Introduction: Patients with advanced hepatocellular carcinoma (HCC) face an extremely poor prognosis. Sorafenib, a multikinase inhibitor, remains an essential treatment for advanced HCC in certain clinical settings where immunotherapy is either contraindicated or unavailable. However, the survival benefit of transarterial chemoembolization (TACE) plus sorafenib remains under investigation. Methods: The SELECT trial was a multicenter, randomized, controlled study conducted across twelve centers in China. From September 7, 2013, to December 4, 2019, 199 patients with advanced-stage HCC were randomly assigned in a 1:1 ratio to receive either TACE plus sorafenib or sorafenib monotherapy.
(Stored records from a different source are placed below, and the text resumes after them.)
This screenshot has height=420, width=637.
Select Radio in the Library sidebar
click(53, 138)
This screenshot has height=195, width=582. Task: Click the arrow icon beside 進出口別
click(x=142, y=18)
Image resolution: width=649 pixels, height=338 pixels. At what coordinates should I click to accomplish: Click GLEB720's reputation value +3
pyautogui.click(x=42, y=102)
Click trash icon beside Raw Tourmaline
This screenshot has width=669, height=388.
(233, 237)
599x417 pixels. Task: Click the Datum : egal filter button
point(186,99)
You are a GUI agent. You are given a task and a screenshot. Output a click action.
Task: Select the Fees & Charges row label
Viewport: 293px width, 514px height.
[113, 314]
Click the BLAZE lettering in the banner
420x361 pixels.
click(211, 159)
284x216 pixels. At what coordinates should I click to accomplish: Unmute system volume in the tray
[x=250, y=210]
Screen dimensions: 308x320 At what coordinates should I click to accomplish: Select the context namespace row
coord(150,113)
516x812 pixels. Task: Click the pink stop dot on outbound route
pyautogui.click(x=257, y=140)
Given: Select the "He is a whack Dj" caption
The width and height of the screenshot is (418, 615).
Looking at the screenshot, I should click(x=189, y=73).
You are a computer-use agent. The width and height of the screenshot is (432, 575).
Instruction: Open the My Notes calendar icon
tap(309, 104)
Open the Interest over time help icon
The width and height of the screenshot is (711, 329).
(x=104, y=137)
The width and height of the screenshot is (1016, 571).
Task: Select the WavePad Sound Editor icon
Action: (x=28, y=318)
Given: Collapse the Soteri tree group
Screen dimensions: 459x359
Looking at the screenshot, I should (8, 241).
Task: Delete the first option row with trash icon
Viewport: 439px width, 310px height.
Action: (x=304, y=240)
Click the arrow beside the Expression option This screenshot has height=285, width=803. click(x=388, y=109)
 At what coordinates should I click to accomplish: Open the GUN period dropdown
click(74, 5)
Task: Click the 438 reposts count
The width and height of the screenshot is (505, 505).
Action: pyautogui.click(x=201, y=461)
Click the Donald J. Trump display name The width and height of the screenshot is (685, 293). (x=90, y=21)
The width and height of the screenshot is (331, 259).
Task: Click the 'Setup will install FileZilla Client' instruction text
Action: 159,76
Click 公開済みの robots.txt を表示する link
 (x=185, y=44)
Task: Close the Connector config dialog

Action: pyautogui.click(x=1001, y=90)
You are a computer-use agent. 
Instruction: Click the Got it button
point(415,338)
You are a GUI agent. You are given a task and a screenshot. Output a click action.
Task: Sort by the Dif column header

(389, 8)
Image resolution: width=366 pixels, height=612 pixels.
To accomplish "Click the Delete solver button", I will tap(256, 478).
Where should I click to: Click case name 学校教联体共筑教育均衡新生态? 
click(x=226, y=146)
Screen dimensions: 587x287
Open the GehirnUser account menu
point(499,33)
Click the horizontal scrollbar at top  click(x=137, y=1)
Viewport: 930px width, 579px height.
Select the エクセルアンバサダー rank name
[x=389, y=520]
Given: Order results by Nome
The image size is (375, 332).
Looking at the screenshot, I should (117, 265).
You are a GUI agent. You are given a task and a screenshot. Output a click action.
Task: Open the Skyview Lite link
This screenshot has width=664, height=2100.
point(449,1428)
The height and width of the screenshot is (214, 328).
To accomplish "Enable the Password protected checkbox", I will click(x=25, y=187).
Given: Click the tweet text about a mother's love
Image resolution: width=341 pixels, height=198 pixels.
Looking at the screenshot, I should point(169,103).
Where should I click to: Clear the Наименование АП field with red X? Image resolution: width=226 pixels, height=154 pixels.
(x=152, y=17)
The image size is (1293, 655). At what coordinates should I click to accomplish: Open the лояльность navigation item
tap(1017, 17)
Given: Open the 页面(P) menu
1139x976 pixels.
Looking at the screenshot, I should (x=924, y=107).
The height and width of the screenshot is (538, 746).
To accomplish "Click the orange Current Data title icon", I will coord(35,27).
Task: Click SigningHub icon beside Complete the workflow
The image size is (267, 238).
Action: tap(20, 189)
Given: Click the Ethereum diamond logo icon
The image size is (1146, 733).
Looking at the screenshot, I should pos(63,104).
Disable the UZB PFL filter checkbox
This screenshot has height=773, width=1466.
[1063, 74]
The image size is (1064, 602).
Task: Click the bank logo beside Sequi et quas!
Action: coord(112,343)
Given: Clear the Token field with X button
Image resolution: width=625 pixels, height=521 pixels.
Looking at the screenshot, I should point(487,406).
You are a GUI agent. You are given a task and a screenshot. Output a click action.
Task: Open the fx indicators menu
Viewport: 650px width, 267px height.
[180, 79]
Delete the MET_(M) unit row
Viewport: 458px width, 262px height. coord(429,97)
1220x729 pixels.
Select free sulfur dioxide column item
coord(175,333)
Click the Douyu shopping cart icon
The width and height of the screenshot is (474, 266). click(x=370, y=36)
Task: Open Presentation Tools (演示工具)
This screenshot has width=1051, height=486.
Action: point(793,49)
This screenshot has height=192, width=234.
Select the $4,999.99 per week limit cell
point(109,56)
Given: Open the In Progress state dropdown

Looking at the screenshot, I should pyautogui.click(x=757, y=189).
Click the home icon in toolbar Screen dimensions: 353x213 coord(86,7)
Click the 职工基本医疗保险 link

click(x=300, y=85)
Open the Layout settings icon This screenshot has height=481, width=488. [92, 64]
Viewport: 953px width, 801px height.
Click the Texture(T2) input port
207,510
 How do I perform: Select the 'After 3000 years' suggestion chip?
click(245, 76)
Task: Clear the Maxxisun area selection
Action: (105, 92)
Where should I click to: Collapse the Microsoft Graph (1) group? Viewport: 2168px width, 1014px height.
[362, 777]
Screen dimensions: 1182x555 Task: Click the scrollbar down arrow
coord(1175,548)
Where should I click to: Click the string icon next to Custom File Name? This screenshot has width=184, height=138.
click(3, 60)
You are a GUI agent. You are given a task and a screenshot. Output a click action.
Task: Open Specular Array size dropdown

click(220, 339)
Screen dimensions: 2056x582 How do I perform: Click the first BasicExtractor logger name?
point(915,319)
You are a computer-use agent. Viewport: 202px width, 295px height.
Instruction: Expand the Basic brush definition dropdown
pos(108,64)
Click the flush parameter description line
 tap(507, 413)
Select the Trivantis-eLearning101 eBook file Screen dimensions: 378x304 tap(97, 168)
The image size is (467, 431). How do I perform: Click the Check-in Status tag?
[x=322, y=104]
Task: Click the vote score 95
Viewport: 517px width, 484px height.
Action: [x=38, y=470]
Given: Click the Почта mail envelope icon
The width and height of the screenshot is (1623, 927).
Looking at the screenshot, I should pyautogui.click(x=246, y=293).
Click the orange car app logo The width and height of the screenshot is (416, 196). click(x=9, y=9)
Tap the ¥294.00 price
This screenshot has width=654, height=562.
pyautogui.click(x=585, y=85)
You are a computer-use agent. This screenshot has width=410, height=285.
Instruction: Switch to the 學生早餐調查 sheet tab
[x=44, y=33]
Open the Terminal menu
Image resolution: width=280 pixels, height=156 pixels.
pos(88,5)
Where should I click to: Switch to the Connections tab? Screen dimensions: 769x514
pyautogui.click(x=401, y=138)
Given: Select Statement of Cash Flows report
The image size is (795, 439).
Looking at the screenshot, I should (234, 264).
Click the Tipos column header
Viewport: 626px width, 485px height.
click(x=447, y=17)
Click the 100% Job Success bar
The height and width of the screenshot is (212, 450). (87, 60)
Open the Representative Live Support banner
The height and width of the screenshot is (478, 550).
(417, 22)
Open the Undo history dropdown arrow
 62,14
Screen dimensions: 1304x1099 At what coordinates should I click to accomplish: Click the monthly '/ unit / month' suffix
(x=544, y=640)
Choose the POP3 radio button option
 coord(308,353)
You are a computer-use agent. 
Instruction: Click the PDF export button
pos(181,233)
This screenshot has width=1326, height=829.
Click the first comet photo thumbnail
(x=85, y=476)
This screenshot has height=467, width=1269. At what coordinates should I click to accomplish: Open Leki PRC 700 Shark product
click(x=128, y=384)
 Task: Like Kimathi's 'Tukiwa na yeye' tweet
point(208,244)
Results: The median age of the study population was 55 years (IQR 46-63), with hepatic virus infection being the predominant cause of HCC. In the intention-to-treat (ITT) population, the overall survival (OS) analysis did not show a statistically significant difference between the combination and sorafenib monotherapy groups (14.9 months [95%CI 10.5-19.3] vs. 11.9 months [95%CI 9.0-14.8], HR 0.862, P=0.312). However, the combination therapy group demonstrated significantly improved time to progression (TTP) (10.0 months [95%CI 6.4-13.6] vs. 5.9 months [95%CI 3.1-8.7]; P=0.016) and post-hoc progression-free survival (PFS) (8.5 months [95%CI 6.7-10.3] vs. 5.6 months [95%CI 4.1-7.1]; P=0.034). In predefined per-protocol analysis, the combination therapy group showed a significantly longer median OS compared to the monotherapy group (14.6 months [11.3-17.9] vs. 7.4 months [95%CI 4.3-10.5], HR 0.539, P=0.001). Conclusion: Although the combination of TACE and sorafenib did not demonstrate a significant improvement in OS in the ITT analysis, it met the secondary endpoints, including TTP and post-hoc PFS. These findings provide valuable insights for the design of future trials and highlight the importance of integrating locoregional interventions with systemic therapies in the management of advanced-stage HCC.

引言：晚期肝细胞癌（hepatocellular carcinoma, HCC）患者预后极差。索拉非尼（sorafenib）作为一种多激酶抑制剂（multikinase inhibitor），在免疫治疗禁忌或无法开展的特定临床场景中，仍是晚期HCC的核心治疗手段。然而，经动脉化疗栓塞术（transarterial chemoembolization, TACE）联合索拉非尼的生存获益仍有待进一步研究。 方法：本研究依托SELECT试验开展，该试验为一项多中心随机对照研究，在中国12家中心同步实施。2013年9月7日至2019年12月4日期间，共纳入199例晚期HCC患者，以1:1的比例随机分配至TACE联合索拉非尼组与索拉非尼单药治疗组。 结果：研究人群的中位年龄为55岁，四分位距（interquartile range, IQR）为46~63岁，肝病毒感染是HCC的主要致病因素。在意向治疗（intention-to-treat, ITT）人群中，联合治疗组与索拉非尼单药组的总生存期（overall survival, OS）未呈现统计学显著性差异（14.9个月[95%置信区间10.5~19.3] vs 11.9个月[95%置信区间9.0~14.8]，风险比0.862，P=0.312）。但联合治疗组的疾病进展时间（time to progression, TTP）（10.0个月[95%置信区间6.4~13.6] vs 5.9个月[95%置信区间3.1~8.7]；P=0.016）及事后无进展生存期（post-hoc progression-free survival, PFS）（8.5个月[95%置信区间6.7~10.3] vs 5.6个月[95%置信区间4.1~7.1]；P=0.034）均显著优于单药组。在预设的符合方案分析（per-protocol analysis）中，联合治疗组的中位OS显著长于单药组（14.6个月[11.3~17.9] vs 7.4个月[95%置信区间4.3~10.5]，风险比0.539，P=0.001）。 结论：尽管在ITT分析中，TACE联合索拉非尼未使OS获得显著改善，但该联合方案达成了包括TTP及事后PFS在内的次要研究终点。本研究结果为未来临床试验的设计提供了重要参考，同时凸显了将局部区域治疗与全身治疗相结合在晚期HCC管理中的重要价值。